begin DOCUMENT TEXT

0

I have a source_table with 3 million rows in sql server. The primary key is the built in sql uniqueidentifier.

I want to copy all 3 million rows into 4 tables:

Table1 has some main information such as uniqueidentifier, book_title, book_author, book_price. Table2, Table3 and Table4 will all different columns but they will have the same uniqueidentifier primary key as Table1 and also that primary key will be a foreign key to Table1's uniqueidentifier primary key.

Copying from source_table takes a long time because each of Table1, Table2, Table3 and Table4 have 50 million rows. It is slow and I want to improve performance. My code is below. Does anyone have thoughts to improve performance even by a little bit? Every day the source_table is populated and I must reinsert into Table1, Table2, Table3 and Table4.

end DOCUMENT TEXT

■ **DIRECTIONS**:
Write out, word for word, the part of the SQL Server post that begins with the words containing "Copying from source_table" and ends with "Table3 and Table4.". Nothing in the listing is needed.

begin MATERIAL

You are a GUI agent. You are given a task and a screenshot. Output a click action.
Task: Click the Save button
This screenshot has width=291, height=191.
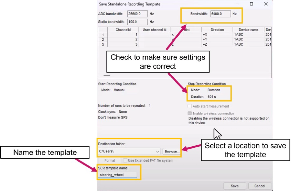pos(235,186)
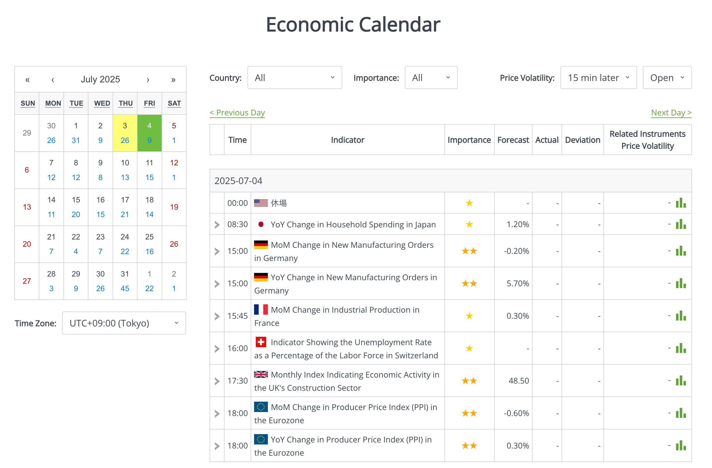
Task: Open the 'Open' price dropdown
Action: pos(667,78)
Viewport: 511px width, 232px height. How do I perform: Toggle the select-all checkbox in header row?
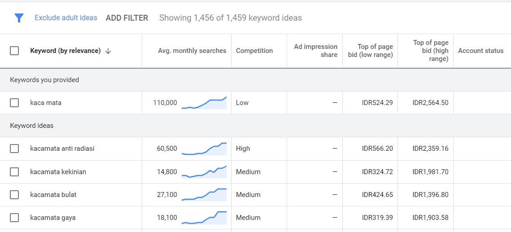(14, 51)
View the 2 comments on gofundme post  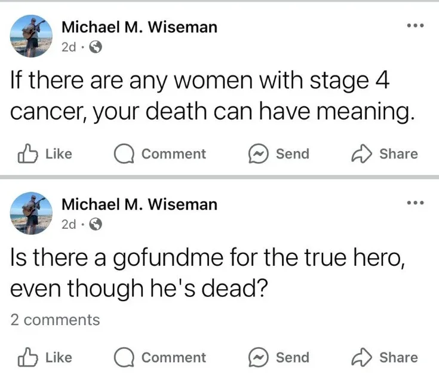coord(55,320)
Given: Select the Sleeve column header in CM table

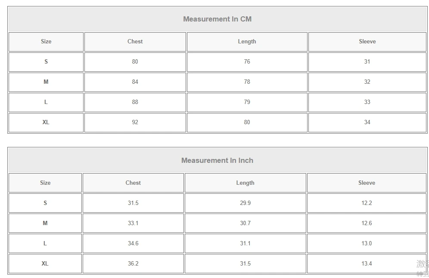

end MATERIAL

■ **OUTPUT FOR THIS TASK**:
Copying from source_table takes a long time because each of Table1, Table2, Table3 and Table4 have 50 million rows. It is slow and I want to improve performance. My code is below. Does anyone have thoughts to improve performance even by a little bit? Every day the source_table is populated and I must reinsert into Table1, Table2, Table3 and Table4.